We also need new ownership models. First came the news conglomerate, then the chain, then private equity and hedge funds. All are now struggling. The coming years will bring experimentation and new overlords. Some of the emerging power brokers have made themselves known, as Savannah Jacobson outlines in a graphic. “The media industry’s shift, from an advertising-based business to one reliant on subscribers and benefactors, has critical implications for the form and veracity of coverage,” Jacobson writes. “In looking at who is investing in what, we can observe what seems most promising—and what risks sacrificing journalistic independence.” Nonprofits will play an ever-increasing role, and the notion of public funding for journalism—enjoyed, in the United States, by PBS, NPR, and the Corporation for Public Broadcasting—now looks increasingly appealing. Abe Streep profiles John Rodriguez, a local publisher in Pueblo, Colorado, who made the case to his town’s leaders that if journalism is a public service, it ought to be publicly funded. (“This isn’t just about news,” Rodriguez wrote them in an email. “Local media also drives the local economy.”) We can expect worker-owned projects like Defector and Brick House to proliferate, though we’ll never entirely lose the hedge-funders, as Alex Norcia writes in his story about Project M, through which an ex–finance guy is investing in his own niche market: metalheads.

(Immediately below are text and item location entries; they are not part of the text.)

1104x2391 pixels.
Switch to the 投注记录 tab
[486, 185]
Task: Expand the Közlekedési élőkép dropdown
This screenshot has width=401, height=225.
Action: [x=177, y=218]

The Trump era has tested, and largely broken, the idea that any newsroom, and indeed any reporter, can remain removed from the news. That may well be for the good, a shift toward transparency that acknowledges people’s subjectivity. At the same time, we’ve seen outlets publishing more commentary, as Adam Piore writes in his piece about the business of opinion journalism, led by the New York Times. “News is commoditized; outlets are desperate to stand out; opinionated analysis has become a crucial value proposition,” Piore finds. Sometimes, opinion writers establish deep connections with readers, enticing them to pay for news; other times, when the takes are incendiary, offensive, or baseless, they have the opposite effect.

There’s much more, including the literal transition from newsroom life to remote work. As Ruth Margalit reports, “Just as newspapers once erred in thinking that online journalism meant simply transferring print articles to the Web, a report by the International News Media Association finds that mastheads are in danger of assuming that ‘remote news operations can thrive with a simple shift of where desks are located.’ ” We have a lot of adjusting to do.

Now is the time to move on from Trump and address journalism’s greatest challenges. And so, as the most noxiously anti-press government in American history begins to wind down, our reinvention starts. The revitalization of the press is sure to consume the nation—as it will be both covered and lived by the people who chronicle it.

Kyle Pope was the editor in chief and publisher of the Columbia Journalism Review. He is now executive director of strategic initiatives at Covering Climate Now.